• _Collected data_
Segment Open
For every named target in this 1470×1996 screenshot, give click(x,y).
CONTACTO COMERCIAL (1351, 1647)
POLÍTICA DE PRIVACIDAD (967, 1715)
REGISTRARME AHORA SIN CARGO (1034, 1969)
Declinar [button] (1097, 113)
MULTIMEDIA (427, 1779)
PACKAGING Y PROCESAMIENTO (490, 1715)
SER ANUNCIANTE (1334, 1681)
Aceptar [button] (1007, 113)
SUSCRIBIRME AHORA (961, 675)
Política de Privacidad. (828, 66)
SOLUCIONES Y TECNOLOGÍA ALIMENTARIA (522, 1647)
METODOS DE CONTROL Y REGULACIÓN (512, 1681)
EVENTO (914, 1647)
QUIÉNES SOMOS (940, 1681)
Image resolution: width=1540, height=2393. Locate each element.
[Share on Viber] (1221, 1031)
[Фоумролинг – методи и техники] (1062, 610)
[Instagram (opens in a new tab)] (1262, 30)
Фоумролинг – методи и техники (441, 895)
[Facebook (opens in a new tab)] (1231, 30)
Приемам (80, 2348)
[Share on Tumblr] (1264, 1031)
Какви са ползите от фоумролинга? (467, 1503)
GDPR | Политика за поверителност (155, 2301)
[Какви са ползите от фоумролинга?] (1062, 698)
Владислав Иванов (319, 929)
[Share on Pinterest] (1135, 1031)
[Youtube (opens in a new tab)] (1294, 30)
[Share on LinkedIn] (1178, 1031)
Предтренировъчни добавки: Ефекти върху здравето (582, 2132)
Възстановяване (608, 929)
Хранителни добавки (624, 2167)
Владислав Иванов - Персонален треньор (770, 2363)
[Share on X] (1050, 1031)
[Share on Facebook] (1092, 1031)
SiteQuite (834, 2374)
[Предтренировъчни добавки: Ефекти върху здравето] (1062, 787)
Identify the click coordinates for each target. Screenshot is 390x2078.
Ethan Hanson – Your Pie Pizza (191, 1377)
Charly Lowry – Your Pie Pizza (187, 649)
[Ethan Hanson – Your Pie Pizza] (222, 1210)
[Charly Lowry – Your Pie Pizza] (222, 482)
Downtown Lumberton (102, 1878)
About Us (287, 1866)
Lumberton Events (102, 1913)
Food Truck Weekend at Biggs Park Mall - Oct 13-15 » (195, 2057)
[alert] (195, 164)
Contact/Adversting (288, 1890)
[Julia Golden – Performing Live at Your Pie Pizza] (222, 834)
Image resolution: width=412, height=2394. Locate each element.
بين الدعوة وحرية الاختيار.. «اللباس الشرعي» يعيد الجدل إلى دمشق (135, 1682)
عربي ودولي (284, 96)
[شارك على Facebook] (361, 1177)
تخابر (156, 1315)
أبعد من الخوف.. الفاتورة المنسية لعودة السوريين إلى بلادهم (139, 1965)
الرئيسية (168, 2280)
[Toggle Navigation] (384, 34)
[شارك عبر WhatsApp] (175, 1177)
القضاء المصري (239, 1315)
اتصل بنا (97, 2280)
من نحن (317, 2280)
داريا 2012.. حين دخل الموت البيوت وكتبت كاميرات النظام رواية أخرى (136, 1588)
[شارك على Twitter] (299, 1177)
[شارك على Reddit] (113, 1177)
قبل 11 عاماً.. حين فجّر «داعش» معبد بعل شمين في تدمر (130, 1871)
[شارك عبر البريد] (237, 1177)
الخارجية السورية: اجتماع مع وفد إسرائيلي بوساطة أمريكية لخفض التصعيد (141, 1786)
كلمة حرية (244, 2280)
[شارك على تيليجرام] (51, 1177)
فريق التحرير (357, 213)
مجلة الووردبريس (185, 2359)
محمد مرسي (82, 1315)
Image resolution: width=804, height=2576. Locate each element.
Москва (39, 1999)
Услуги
Segment Closed
• _DIRECTIONS FOR THIS TASK_
Report each line of the entries where the word "height" occurs.

• _REPLY TO THE TASK_
Image resolution: width=1540, height=2393. Locate each element.
Image resolution: width=412, height=2394. Locate each element.
Image resolution: width=804, height=2576. Locate each element.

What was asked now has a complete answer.